I just saw a commercial on TV for a movie featuring Ben Stein called Expelled: No Intelligence Allowed. It appeared to be a documentary about religion and science. I had always assumed that Ben Stein was a fairly intelligent individual, but it appears that even if that is the case he made a mess of a film.
I will point out 2 things off the bat. I have not seen this movie. In fact, it just came out today in the US. There is a short video clip available to watch online, and I’ve gotten some information from Wikipedia. Secondly, while I disagree with his position in this debate, I am more disappointed in the way he appears to have addressed the facts. I would also like to take this opportunity to point out that Stein attempts to martyr himself (and drag you along) by asserting that if you want a career in anything scientific, you’d better not even watch this movie, or you’re risking your future. The implicit assertion here is that to question him is to prove him right. By saying he’s wrong, you’re proving that people who disagree with him will attempt to tarnish his movie. By disagreeing with his theory, you’ve been duped by the scheming scientists to keep any questions of Darwin’s evolutionary theory swept under the rug.
The basic premise of the movie is to demonstrate how a number of well-known scientific researchers have had their careers torn apart by proposing “Intelligent Design” as a means of explaining creation and evolution. I don’t doubt that they have. He then continues by asserting that this occurred simply because they attacked Darwinism and evolutionary theory. This is the assertion I have a problem with. No one is saying that questioning Darwin’s theories will ostracize you from the scientific community. The truth is, people should question Darwinism every day. The trouble is that it’s a pretty solid theory, and it continues to be proved right all the time. Indeed, the issue here is not that these scientists propose a competing theory to Darwin’s, but rather the theory they’re proposing does not assimilate well with scientific theory.

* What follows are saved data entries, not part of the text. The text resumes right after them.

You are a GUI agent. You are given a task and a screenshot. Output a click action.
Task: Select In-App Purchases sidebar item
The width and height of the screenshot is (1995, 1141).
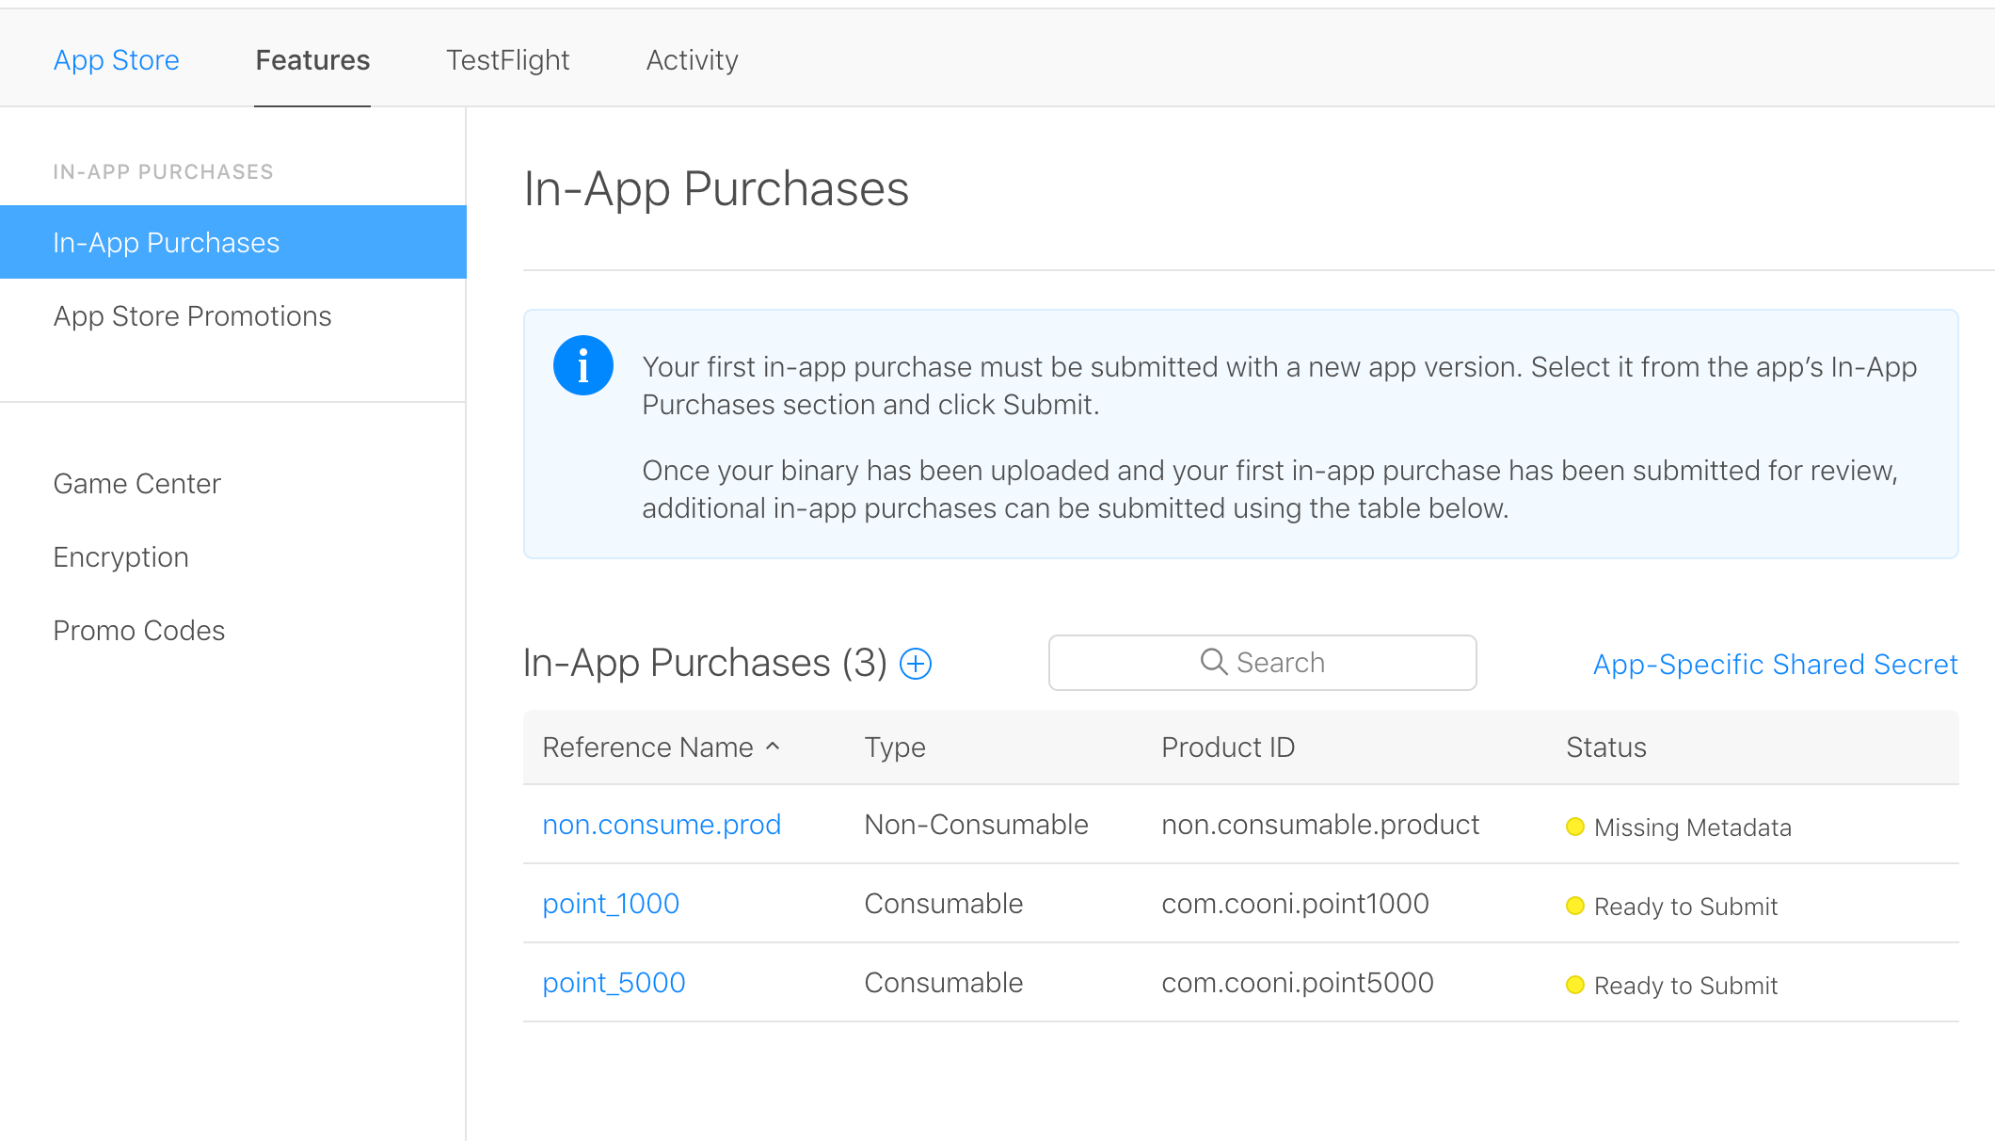[167, 243]
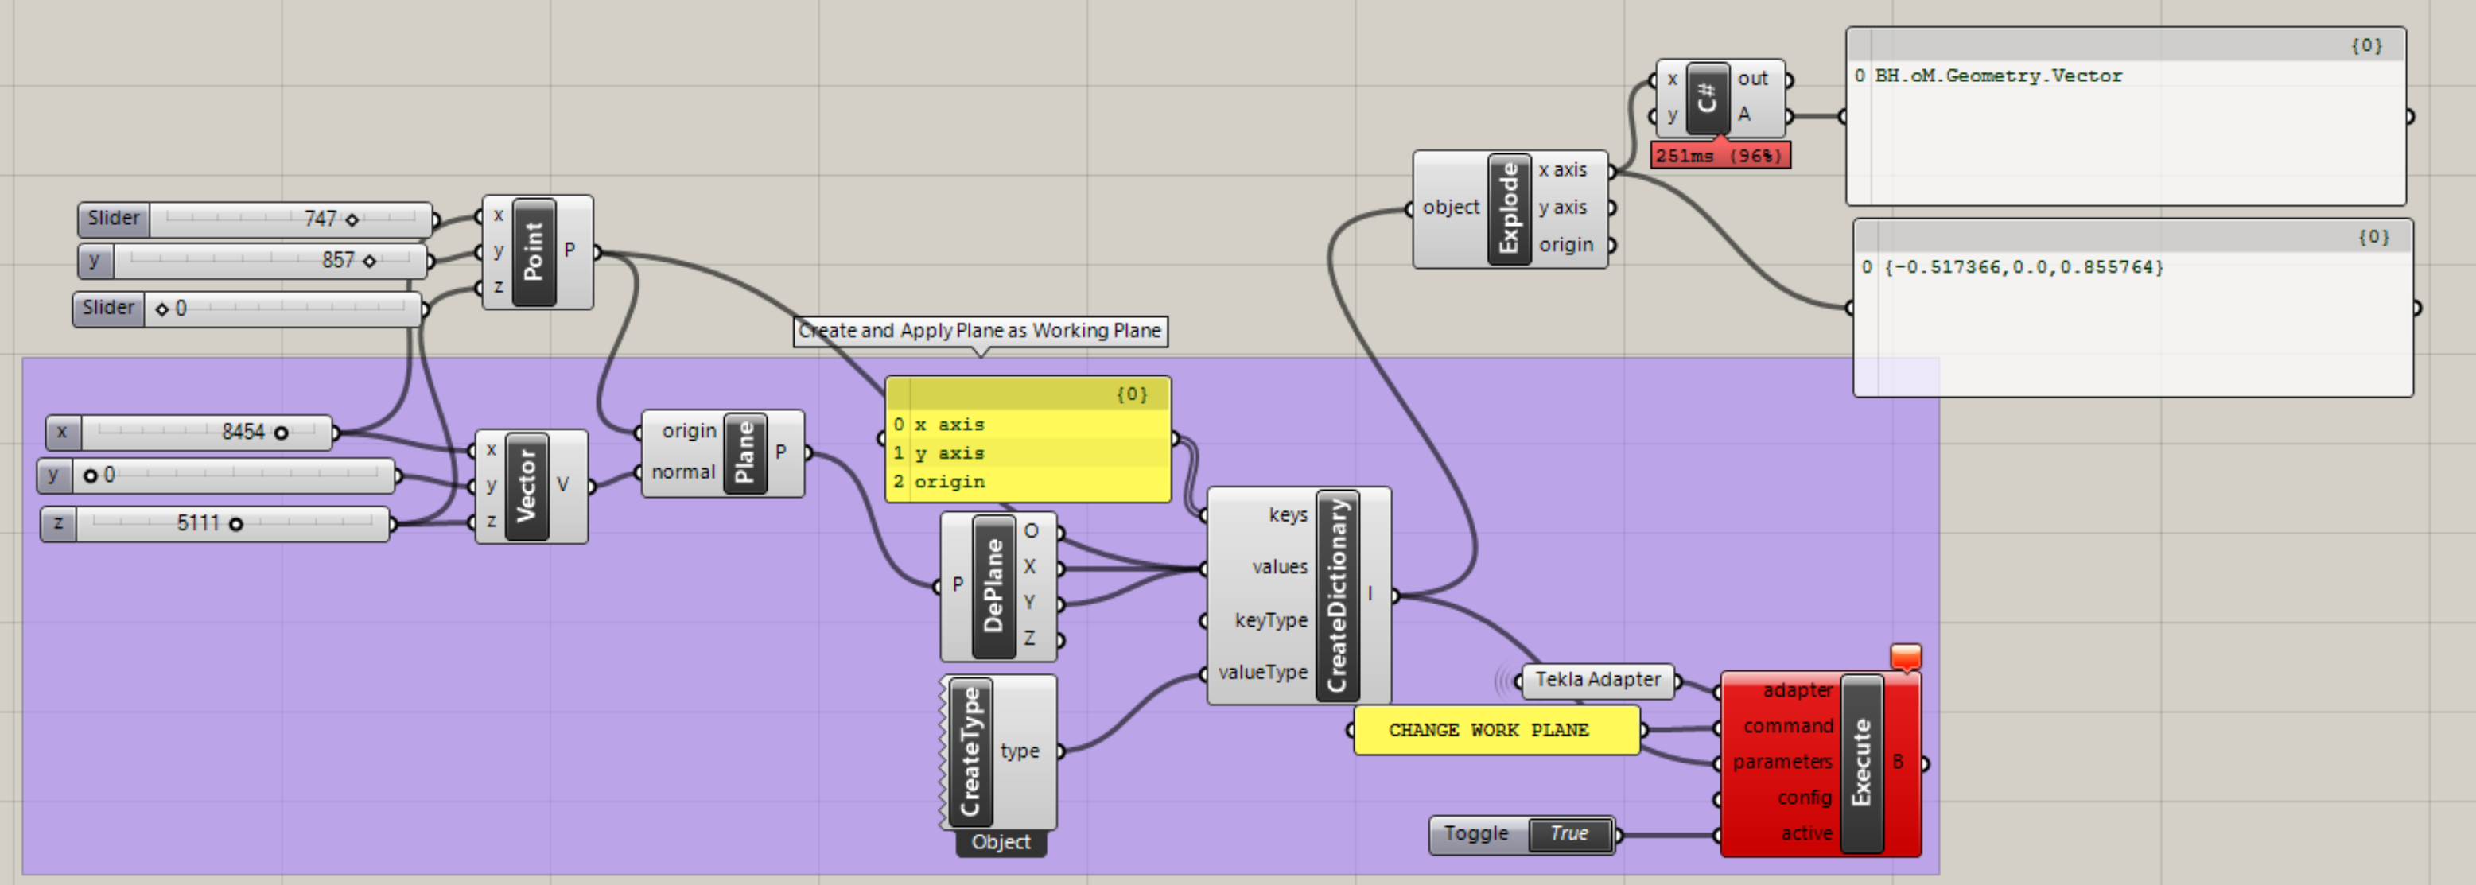Click the 251ms (96%) profiler tag
Viewport: 2476px width, 885px height.
(1720, 154)
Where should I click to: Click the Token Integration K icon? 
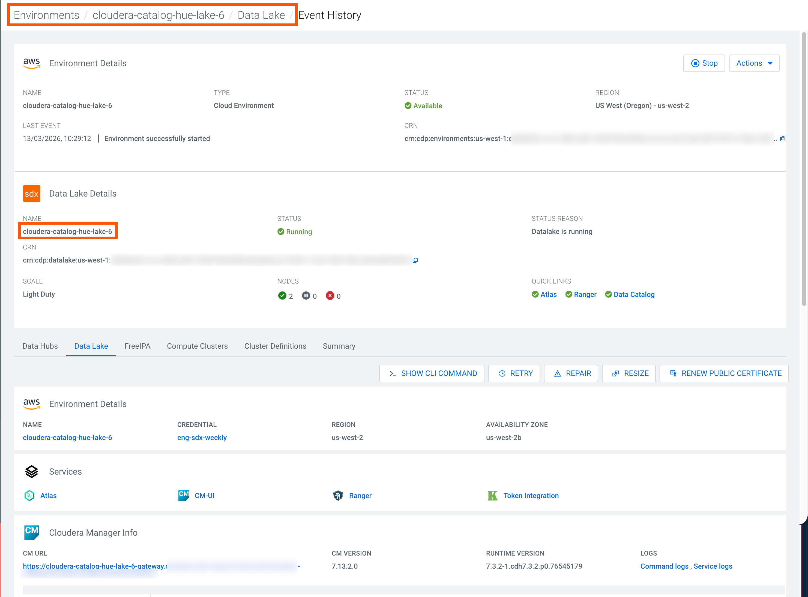[x=492, y=495]
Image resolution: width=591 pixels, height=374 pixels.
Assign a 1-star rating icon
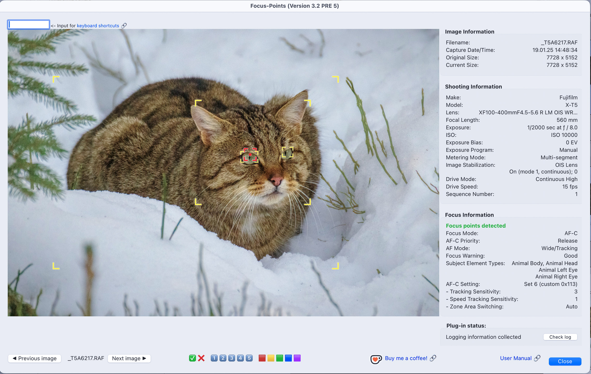coord(214,358)
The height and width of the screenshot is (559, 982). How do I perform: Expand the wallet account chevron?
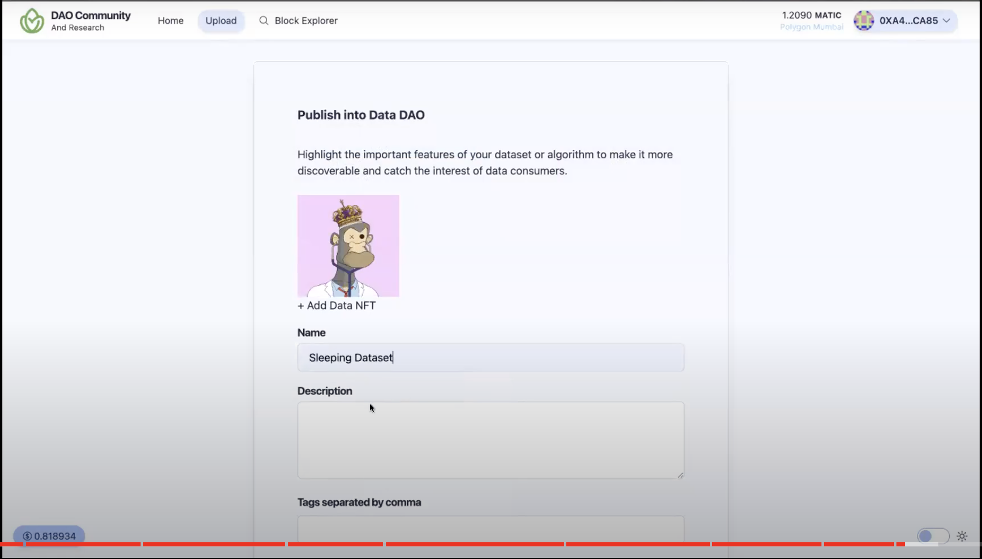click(947, 21)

Let’s imagine you and a few friends are walking down the street and you see a man in a large coat and a black top hat. After chatting with him a few minutes, he briefly shows you his sleeves and hat and proceeds to pull a rabbit out of his hat. Everyone is amazed. You and your friends begin to discuss how he might have done the trick. One person says that maybe there was a false bottom to the hat, and the rabbit was hidden in it. That seems pretty reasonable, and you all agree that was correct. A little while later, another friend says that he believes that the rabbit was too big to be hidden in a false-bottomed hat. Perhaps there was some sleight-of-hand and the magician pulled the rabbit from under his coat and slipped it into the hat. That was also plausible. Another friend chimes in that he also agrees that the rabbit was too big for the false-bottomed hat, but perhaps it was really magic that made the rabbit appear in the hat. To attack this friend’s theory and call it silly is not the same as to defend the original one. In fact, there are plenty of plausible explanations that could account for the trick that don’t include “magic”.
I don’t mean to step on any religious people’s toes. If you believe in “Intelligent Design”, that’s great, but don’t assume that someone attacking that idea is defending another. The other has plenty of merit on its own. If you think that “Intelligent Design” explains things well enough, then why not think of the scientists as trying to figure out how God’s mind works? Really, that’s all Intelligent Design is doing anyways: accepting the explanation as “magic”. That’s fine and all, but it doesn’t help much when you want to try the trick yourself.
What really irks me about this movie is the tactics he used to produce it. In traditional Michael Moore style, Stein proceeded to interview a few prominent figures in the scientific community who deal with this debate and quote them to make it seem as if scientists have no idea what’s going on in our world. Most notable, for me, in that list was Richard Dawkins. Dawkins has made a career not out of simply telling people Intelligent Design is wrong and Darwin is right, but by explaining where and how the theory of Intelligent Design is flawed. Intelligent Design claims that the intricacies of the world are too numerous and perfectly fit together, so there must be designer (a watchmaker). Dawkins points out in his book The Blind Watchmaker that not only does intricacy not prove there is a designer, but also that if there were a designer, it did a pretty poor job in some cases.
The point of all this is not to attack religion or even the theory of Intelligent Design. The point is that it just doesn’t jive with scientific principles. Science bases its theories and assumptions on measurable facts, but Intelligent Design attempts to fill in all the little gaps in our knowledge with an idea that “if it can’t be explained, it must be because of God’s design.” Despite the flaw in that logic, the real reason that these scientists Stein presents in his movie were ostracized by their colleagues is because they were scientists proposing ideas that are not supported by any evidence. Evidence is a foundation of science. Would anyone have even heard of these scientists if they collectively decided that it was invisible pixies that threw together the first cells? I doubt it. They’d just be labeled delusional. But if the explanation has a religious backing, society doesn’t consider them delusional, and you’d better be prepared to withstand the full force of their wrath.